You’ll also see how it will open up tons of new possibilities for AR in the worlds of productivity, shopping, and even gaming.
So what is the ARCore Depth API? Here’s Google’s official explanation:
Depth API allows developers to use our depth-from-motion algorithms to create a depth map using a single RGB camera. The depth map is created by taking multiple images from different angles and comparing them as you move your phone to estimate the distance to every pixel.
Confused? It’s way easier to explain what it is by showing you what it does. Check out the GIFs below: on the left, you have an AR experience without the Depth API and, on the right, that same experience with it.
The ARCore Depth API allows the AR program to understand that the fluffy pillows in the room above are closer to you than the placement of the AR cat. Previously, ARCore wasn’t very good at determining this and would place the cat right on top of the pillows, creating a wholly unrealistic scene. With Depth API active, though, the cat’s body is behind the pillows and only the parts you would see in a real-world situation are visible.

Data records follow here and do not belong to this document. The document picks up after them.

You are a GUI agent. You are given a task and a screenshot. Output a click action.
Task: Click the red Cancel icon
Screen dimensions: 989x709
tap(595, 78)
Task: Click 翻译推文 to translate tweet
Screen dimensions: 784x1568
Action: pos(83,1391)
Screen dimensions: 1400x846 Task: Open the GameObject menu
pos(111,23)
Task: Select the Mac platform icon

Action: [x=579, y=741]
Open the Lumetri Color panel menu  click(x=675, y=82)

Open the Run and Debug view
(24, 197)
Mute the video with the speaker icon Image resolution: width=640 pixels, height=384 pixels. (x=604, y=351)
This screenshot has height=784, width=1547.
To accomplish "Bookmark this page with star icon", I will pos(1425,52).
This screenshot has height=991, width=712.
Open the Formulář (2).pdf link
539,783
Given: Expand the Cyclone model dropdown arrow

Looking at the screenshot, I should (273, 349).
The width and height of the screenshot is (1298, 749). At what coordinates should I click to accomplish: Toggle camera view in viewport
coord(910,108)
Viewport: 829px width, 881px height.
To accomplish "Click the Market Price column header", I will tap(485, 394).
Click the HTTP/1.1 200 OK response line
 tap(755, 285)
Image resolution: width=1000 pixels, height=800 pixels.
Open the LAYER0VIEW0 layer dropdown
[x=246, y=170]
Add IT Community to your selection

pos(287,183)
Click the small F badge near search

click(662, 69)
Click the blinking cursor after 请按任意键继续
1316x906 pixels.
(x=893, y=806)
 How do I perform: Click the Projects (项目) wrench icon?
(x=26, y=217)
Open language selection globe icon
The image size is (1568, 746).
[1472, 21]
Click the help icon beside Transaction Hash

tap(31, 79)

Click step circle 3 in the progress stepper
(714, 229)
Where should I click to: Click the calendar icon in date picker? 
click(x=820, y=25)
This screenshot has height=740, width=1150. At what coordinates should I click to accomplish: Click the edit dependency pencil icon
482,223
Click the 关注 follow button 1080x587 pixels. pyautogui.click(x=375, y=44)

Google explains in its blog post announcing Depth API how this works. It’s pretty technical, and you can feel free to learn all about it by reading the post, but the image below gives you a solid idea. The Depth API uses your camera movements to determine which objects in your view are closer or further away, and then creates a depth map:
In the GIF, once the depth map is created, objects that are closer to you appear in red while objects that are far away appear in blue.
With the ARCore Depth API, AR apps will be much more realistic. When you use AR-powered shopping apps, for example, you can place household items in your home to get a sense of what they’d look like in your living room or on your counter. This new feature will make those experiences even more realistic, giving you more confidence about your purchase.
For gaming, a better sense of depth will allow you to do things such as hiding behind obstacles, accurately aiming projectiles, and getting a surprise when characters come out from behind structures. In the GIF at the top of this article, you can see an example of how this could work.
The Depth API is not dependent on special cameras and sensors, so it should work on pretty much any device that supports ARCore. However, devices with specialized cameras and time-of-flight (ToF) sensors will likely get a better and more accurate experience.
Google is hoping that developers will be excited to try out this new feature and integrate it into their AR-powered applications. It shouldn’t be too long before you start seeing better depth experiences in your current AR apps.